On 2018-01-16 19:52, Larry Martell wrote:
On Tue, Jan 16, 2018 at 2:35 PM, Gene Heskett <ghesk...@shentel.net> wrote:
On Tuesday 16 January 2018 14:19:38 Larry Martell wrote:
On Tue, Jan 16, 2018 at 12:00 PM, Larry Martell
<larry.mart...@gmail.com> wrote:
> Looking for 2.7 docs on read.encode - googling did not turn up
> anything.
>
> Specifically, looking for the supported options for base64, and how
> to specify them, e.g. Base64.NO_WRAP
So I just realized that encode() is not a method of read() it's a
string method. But I still have the same question - can I pass in any
flags?
My issue is that I am base64 encoding PNG images on linux and it's
putting a LF at the end of each line. If I do the same on Windows it's
putting CR/LF. I want the files to be encoded with no platform
dependences. Googling I found mention of Base64.NO_WRAP and I want to
pass that into encode() - can I do that?
Di you not have the manpages installed?
In my copy of the manpage:
base64 [OPTION]... [FILE]
where option is:
-w, --wrap=COLS
wrap encoded lines after COLS character (default 76).

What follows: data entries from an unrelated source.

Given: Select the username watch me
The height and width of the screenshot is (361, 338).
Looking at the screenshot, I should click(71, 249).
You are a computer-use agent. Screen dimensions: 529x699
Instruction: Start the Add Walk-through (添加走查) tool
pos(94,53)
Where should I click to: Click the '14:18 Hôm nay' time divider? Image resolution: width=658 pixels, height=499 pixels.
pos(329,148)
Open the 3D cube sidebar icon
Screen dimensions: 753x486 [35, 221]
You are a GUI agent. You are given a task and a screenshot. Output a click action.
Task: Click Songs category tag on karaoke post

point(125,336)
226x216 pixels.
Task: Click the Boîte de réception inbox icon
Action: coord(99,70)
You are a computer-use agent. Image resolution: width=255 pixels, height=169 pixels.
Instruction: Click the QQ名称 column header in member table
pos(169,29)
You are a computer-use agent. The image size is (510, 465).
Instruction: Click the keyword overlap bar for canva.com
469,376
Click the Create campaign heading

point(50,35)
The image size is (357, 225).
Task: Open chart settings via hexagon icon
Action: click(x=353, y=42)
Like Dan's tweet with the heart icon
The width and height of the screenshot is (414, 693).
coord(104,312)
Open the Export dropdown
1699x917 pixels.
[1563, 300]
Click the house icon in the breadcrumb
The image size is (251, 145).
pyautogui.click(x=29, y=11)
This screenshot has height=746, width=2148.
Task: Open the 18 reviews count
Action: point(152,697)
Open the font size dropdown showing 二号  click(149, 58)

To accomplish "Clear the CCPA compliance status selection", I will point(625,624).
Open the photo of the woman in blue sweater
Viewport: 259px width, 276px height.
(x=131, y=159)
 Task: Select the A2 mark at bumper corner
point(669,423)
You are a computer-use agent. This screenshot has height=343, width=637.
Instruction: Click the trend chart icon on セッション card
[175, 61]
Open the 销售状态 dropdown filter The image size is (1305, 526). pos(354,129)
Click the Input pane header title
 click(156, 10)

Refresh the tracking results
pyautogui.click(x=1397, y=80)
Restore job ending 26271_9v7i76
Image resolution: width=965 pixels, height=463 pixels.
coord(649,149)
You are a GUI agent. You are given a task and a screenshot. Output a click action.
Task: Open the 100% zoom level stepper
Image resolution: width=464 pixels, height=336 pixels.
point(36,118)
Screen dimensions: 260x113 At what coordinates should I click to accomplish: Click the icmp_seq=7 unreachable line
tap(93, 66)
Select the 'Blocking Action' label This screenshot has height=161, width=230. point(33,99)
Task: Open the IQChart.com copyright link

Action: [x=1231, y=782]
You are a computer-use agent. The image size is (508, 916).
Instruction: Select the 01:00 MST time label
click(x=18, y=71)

Use
0 to disable line wrapping.
Seems pretty simple.
But how do I use that in read().encode('base64')?
Use the base64 module instead, which is also how you would do it in
Python 3.
If you're getting CR/LF on Windows, that's because you're opening the
file in text mode. In both Python 2 and Python 3 the base64 string will
be a bytestring, which you'd write out to a file opened in binary mode.